» **Your objective**:
Transcribe the full listing with no word altered.

» **Recorded data**:
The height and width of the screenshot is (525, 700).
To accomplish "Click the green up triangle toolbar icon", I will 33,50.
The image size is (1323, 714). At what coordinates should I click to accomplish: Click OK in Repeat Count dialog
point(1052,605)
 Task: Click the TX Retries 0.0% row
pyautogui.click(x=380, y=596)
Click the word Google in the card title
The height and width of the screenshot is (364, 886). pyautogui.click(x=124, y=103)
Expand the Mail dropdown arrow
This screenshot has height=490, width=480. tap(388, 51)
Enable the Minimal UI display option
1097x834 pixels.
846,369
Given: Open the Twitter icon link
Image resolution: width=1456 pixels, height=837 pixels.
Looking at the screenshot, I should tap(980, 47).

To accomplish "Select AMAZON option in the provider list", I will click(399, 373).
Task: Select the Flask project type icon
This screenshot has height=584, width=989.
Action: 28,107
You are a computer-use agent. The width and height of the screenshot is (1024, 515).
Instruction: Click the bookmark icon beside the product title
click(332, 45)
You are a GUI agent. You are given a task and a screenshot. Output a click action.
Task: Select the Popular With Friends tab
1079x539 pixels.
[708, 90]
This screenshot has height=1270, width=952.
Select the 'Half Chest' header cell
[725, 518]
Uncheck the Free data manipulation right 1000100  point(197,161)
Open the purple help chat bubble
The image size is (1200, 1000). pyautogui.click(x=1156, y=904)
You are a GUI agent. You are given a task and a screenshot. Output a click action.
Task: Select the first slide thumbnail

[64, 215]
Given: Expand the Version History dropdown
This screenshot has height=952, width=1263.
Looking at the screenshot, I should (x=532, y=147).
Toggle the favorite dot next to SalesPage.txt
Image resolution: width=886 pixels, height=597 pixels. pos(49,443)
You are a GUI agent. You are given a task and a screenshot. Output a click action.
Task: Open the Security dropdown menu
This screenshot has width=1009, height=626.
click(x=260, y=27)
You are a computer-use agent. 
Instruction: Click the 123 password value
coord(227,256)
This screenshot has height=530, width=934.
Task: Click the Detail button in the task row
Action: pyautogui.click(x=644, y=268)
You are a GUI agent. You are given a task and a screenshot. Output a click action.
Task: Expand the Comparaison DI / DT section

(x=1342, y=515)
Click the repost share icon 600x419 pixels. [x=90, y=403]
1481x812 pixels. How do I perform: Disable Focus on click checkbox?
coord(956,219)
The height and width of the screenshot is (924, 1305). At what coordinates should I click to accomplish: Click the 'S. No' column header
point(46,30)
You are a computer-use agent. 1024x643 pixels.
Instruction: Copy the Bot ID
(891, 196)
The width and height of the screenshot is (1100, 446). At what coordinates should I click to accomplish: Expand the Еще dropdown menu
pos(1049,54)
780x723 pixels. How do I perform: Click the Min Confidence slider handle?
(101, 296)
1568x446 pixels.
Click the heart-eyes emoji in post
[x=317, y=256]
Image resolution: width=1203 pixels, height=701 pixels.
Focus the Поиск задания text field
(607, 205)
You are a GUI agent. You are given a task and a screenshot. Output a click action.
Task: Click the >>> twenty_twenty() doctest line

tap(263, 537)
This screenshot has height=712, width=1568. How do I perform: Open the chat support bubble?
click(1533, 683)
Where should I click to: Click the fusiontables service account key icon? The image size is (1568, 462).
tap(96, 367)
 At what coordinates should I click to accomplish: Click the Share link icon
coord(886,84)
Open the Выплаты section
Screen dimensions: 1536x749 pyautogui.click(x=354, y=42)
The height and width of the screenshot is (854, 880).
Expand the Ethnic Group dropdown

» **Reply**:
The height and width of the screenshot is (525, 700).
To accomplish "Click the green up triangle toolbar icon", I will 33,50.
The image size is (1323, 714). At what coordinates should I click to accomplish: Click OK in Repeat Count dialog
point(1052,605)
 Task: Click the TX Retries 0.0% row
pyautogui.click(x=380, y=596)
Click the word Google in the card title
The height and width of the screenshot is (364, 886). pyautogui.click(x=124, y=103)
Expand the Mail dropdown arrow
This screenshot has height=490, width=480. tap(388, 51)
Enable the Minimal UI display option
1097x834 pixels.
846,369
Given: Open the Twitter icon link
Image resolution: width=1456 pixels, height=837 pixels.
Looking at the screenshot, I should tap(980, 47).

To accomplish "Select AMAZON option in the provider list", I will click(399, 373).
Task: Select the Flask project type icon
This screenshot has height=584, width=989.
Action: 28,107
You are a computer-use agent. The width and height of the screenshot is (1024, 515).
Instruction: Click the bookmark icon beside the product title
click(332, 45)
You are a GUI agent. You are given a task and a screenshot. Output a click action.
Task: Select the Popular With Friends tab
1079x539 pixels.
[708, 90]
This screenshot has height=1270, width=952.
Select the 'Half Chest' header cell
[725, 518]
Uncheck the Free data manipulation right 1000100  point(197,161)
Open the purple help chat bubble
The image size is (1200, 1000). pyautogui.click(x=1156, y=904)
You are a GUI agent. You are given a task and a screenshot. Output a click action.
Task: Select the first slide thumbnail

[64, 215]
Given: Expand the Version History dropdown
This screenshot has height=952, width=1263.
Looking at the screenshot, I should (x=532, y=147).
Toggle the favorite dot next to SalesPage.txt
Image resolution: width=886 pixels, height=597 pixels. pos(49,443)
You are a GUI agent. You are given a task and a screenshot. Output a click action.
Task: Open the Security dropdown menu
This screenshot has width=1009, height=626.
click(x=260, y=27)
You are a computer-use agent. 
Instruction: Click the 123 password value
coord(227,256)
This screenshot has height=530, width=934.
Task: Click the Detail button in the task row
Action: pyautogui.click(x=644, y=268)
You are a GUI agent. You are given a task and a screenshot. Output a click action.
Task: Expand the Comparaison DI / DT section

(x=1342, y=515)
Click the repost share icon 600x419 pixels. [x=90, y=403]
1481x812 pixels. How do I perform: Disable Focus on click checkbox?
coord(956,219)
The height and width of the screenshot is (924, 1305). At what coordinates should I click to accomplish: Click the 'S. No' column header
point(46,30)
You are a computer-use agent. 1024x643 pixels.
Instruction: Copy the Bot ID
(891, 196)
The width and height of the screenshot is (1100, 446). At what coordinates should I click to accomplish: Expand the Еще dropdown menu
pos(1049,54)
780x723 pixels. How do I perform: Click the Min Confidence slider handle?
(101, 296)
1568x446 pixels.
Click the heart-eyes emoji in post
[x=317, y=256]
Image resolution: width=1203 pixels, height=701 pixels.
Focus the Поиск задания text field
(607, 205)
You are a GUI agent. You are given a task and a screenshot. Output a click action.
Task: Click the >>> twenty_twenty() doctest line

tap(263, 537)
This screenshot has height=712, width=1568. How do I perform: Open the chat support bubble?
click(1533, 683)
Where should I click to: Click the fusiontables service account key icon? The image size is (1568, 462).
tap(96, 367)
 At what coordinates should I click to accomplish: Click the Share link icon
coord(886,84)
Open the Выплаты section
Screen dimensions: 1536x749 pyautogui.click(x=354, y=42)
The height and width of the screenshot is (854, 880).
Expand the Ethnic Group dropdown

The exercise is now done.